S: Benar, justru karena "akal" tidak mahakuasa, kita harus selalu waspada agar ia tidak dengan sombongnya mengira bahwa ia dapat memahami segalanya.
S: Orang-orang sering berkata bahwa akal membuat manusia rendah hati. Namun menurutku, kerendahan hati semacam itu hanyalah bentuk lain dari kesombongan: justru dalam ilusi seperti itulah kita keliru mengira bahwa kita benar-benar dapat berdiri sejajar dengan segala keberadaan yang tertinggi.
S: Kalau dalam bahasaku, keterikatan kalian pada "aku" terlalu kuat. Kalian menganggap Titan di atas awan begitu indah, lalu menciptakan awan imajiner sendiri dan menempatkan diri kalian di atasnya, berdiri sejajar dengan Titan sebagai sesembahan.
A: Kamu tidak bisa menyangkal keagungan Titan Penopang Dunia. Mereka berdiri tepat di depan mata kita. Awan yang kita ciptakan juga bukan imajinasi, tapi sebuah bentuk lain dari realitas.
S: Kamu benar. Tapi bahkan tanpa melakukan penciptaan semacam itu, kita tetap bisa mencapai ketenangan batin — dan inilah perbedaan mendasar antara sekolah kita.

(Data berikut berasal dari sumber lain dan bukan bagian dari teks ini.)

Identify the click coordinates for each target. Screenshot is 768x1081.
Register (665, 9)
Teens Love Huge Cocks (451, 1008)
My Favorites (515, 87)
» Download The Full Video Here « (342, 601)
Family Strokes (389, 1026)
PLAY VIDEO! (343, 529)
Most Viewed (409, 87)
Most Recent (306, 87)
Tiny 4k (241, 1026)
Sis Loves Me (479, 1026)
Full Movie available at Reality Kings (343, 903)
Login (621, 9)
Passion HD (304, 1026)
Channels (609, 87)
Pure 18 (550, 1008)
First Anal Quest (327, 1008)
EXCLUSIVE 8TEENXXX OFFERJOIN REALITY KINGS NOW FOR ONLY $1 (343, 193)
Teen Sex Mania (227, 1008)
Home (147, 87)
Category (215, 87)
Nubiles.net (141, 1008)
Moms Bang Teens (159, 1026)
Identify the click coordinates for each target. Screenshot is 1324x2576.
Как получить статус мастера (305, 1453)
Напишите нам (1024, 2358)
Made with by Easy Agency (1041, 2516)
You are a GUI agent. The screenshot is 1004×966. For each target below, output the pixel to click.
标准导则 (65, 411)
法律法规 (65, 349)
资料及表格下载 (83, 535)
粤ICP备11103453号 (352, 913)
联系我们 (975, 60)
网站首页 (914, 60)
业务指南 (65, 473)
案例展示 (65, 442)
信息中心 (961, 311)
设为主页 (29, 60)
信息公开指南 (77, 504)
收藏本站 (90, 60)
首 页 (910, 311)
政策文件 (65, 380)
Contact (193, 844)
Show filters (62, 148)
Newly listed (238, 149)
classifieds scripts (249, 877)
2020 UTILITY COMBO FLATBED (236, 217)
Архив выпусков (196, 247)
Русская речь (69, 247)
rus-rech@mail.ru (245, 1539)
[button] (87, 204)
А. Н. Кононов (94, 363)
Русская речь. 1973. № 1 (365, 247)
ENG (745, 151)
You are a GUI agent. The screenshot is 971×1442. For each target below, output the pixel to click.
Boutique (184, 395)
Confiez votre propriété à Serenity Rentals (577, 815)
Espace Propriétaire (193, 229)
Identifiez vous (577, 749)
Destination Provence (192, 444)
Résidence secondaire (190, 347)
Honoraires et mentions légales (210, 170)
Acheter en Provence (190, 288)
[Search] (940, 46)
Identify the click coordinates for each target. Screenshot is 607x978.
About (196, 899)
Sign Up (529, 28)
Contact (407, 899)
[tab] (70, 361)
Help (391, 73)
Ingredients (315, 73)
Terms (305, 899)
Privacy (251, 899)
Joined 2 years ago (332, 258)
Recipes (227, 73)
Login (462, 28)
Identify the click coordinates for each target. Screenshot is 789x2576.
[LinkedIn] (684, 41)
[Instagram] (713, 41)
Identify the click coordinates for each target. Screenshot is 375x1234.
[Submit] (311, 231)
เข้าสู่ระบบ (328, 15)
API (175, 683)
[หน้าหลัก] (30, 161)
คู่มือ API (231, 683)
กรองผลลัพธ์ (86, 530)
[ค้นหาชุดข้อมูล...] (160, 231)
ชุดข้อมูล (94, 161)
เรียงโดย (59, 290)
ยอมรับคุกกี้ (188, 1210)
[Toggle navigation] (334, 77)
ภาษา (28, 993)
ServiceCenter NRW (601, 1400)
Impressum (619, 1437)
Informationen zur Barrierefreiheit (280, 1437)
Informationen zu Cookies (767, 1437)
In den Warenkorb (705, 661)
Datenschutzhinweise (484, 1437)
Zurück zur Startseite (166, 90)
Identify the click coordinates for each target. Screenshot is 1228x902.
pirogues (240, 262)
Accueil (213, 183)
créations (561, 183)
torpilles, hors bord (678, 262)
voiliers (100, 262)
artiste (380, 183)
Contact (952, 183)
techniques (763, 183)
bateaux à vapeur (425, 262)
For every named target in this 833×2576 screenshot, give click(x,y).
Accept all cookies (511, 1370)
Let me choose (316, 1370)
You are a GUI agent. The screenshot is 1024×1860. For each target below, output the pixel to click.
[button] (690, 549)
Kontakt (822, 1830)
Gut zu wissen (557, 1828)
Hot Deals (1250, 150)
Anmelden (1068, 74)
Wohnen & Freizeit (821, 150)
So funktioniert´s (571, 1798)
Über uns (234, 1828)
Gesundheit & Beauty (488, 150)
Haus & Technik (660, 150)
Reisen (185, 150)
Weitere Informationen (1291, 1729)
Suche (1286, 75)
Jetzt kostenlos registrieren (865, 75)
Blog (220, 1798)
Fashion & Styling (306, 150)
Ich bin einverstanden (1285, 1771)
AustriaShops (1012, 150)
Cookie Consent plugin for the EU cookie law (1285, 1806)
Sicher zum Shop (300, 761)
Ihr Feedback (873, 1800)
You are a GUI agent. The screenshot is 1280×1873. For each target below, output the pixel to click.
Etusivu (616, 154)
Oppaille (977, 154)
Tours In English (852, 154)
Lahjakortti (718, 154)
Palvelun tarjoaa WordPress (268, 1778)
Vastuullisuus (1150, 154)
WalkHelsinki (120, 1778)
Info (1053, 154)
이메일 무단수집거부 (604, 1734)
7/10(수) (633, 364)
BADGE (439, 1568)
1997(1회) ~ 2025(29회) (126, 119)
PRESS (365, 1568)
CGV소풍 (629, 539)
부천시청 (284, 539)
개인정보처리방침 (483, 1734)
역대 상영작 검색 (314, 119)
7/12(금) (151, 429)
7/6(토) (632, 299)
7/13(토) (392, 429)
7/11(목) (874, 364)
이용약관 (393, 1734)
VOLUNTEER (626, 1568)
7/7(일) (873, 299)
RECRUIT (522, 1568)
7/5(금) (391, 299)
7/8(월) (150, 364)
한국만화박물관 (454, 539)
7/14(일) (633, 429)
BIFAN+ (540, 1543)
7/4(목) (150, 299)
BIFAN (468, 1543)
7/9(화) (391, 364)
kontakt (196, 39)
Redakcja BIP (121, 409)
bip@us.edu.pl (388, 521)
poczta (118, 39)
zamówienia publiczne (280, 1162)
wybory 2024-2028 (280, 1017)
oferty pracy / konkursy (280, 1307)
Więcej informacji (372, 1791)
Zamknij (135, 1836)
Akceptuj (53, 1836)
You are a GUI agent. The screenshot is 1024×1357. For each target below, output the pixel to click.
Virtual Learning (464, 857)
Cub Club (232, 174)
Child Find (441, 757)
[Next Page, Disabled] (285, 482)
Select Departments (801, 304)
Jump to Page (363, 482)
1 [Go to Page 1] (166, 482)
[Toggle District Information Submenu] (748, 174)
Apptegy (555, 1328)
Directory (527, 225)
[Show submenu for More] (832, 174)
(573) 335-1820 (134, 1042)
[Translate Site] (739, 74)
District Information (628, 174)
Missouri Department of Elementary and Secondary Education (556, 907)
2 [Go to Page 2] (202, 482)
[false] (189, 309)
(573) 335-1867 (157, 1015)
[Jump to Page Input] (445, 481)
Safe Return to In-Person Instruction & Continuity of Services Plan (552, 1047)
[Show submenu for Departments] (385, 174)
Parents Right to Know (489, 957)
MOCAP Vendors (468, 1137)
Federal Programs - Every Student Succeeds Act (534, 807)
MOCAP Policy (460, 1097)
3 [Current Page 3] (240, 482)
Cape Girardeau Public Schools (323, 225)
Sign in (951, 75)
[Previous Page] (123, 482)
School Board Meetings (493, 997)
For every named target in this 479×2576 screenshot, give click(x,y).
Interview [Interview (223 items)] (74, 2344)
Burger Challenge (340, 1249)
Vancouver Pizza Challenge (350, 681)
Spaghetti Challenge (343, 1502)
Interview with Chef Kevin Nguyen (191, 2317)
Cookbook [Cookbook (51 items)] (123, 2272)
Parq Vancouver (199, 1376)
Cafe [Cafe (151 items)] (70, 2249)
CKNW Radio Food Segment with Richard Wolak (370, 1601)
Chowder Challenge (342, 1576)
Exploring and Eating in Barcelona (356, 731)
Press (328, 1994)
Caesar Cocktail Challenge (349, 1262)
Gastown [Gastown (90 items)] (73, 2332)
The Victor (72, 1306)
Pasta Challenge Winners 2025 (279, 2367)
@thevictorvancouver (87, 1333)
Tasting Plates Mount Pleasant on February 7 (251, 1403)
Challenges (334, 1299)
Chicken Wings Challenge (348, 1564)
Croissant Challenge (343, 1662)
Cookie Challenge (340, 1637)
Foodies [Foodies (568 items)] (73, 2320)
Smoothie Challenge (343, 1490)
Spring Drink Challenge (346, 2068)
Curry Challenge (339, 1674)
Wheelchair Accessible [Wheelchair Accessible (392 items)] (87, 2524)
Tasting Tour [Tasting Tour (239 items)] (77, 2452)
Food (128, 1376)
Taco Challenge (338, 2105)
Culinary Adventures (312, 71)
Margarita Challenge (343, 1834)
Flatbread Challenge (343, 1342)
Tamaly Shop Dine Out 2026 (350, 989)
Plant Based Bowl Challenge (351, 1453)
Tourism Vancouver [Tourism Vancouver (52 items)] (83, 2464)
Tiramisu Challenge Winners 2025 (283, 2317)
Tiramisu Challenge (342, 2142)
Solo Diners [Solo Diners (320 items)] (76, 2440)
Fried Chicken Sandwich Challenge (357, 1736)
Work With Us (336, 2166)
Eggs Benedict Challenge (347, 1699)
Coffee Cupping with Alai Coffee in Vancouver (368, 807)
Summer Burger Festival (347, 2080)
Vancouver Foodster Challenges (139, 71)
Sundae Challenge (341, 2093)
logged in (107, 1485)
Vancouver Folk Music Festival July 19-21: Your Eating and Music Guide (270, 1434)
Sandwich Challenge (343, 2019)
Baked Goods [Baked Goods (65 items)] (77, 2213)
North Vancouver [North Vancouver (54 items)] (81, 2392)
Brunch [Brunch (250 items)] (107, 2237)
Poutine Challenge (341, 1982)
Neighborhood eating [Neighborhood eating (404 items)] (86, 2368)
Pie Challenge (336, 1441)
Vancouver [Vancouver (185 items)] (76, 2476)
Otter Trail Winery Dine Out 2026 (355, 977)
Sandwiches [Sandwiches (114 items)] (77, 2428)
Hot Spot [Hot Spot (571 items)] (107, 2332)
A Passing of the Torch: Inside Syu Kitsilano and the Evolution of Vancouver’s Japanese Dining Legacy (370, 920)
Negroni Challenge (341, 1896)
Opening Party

Mempertimbangkan bahwa mungkin ada pembaca yang kesulitan memahami inti dari percakapan antara aku dan Nyonya Socrippa, aku ingin memberikan terjemahan yang sederhana (meskipun tidak sepenuhnya akurat): Sekolah Terakota menolak pemikiran analitis bukan karena mereka tidak mampu melakukannya, tetapi karena mereka ingin menunjukkan melalui tindakan bahwa pemikiran analitis tidaklah mutlak. Di dunia ini, terdapat begitu banyak bentuk pengetahuan — yang dalam pandangan Sekolah Terakota mencakup seni, emosi, dan hasrat — yang tidak dapat dirangkum hanya dengan pemikiran analitis. Sekolah Terakota sama sekali bukan tidak mahir dalam berpikir analitis (seperti yang terlihat dalam percakapan yang aku rekam ini, jelas bahwa pemikiran analitis Nyonya Socrippa tidak kalah denganku), tetapi mereka menolak untuk mengukur dunia hanya dengan standar analitis. Dengan kata lain, mereka menolak mereduksi pemikiran menjadi bentuk yang lebih sederhana, yang justru merupakan prinsip utama dari Sekolah Simpul.
Itulah mengapa buku ini berjudul "Dasar Kesadaran Sekolah Terakota". Jika dijelaskan melalui kerangka berpikir Sekolah Simpul: demi menegaskan keberadaan alam bawah sadar, Sekolah Terakota harus berhadapan langsung dengan kesadaran.
Jika Sekolah Terakota tidak lagi ada, maka tidak akan ada lagi siapa pun di Grove yang mempraktikkan tindakan ini.
Aku harap dengan sudut pandang ini, semua orang dapat memahami nilai keberadaan Sekolah Terakota (kalau kamu benar-benar tidak bisa mengapresiasi karya seni mereka).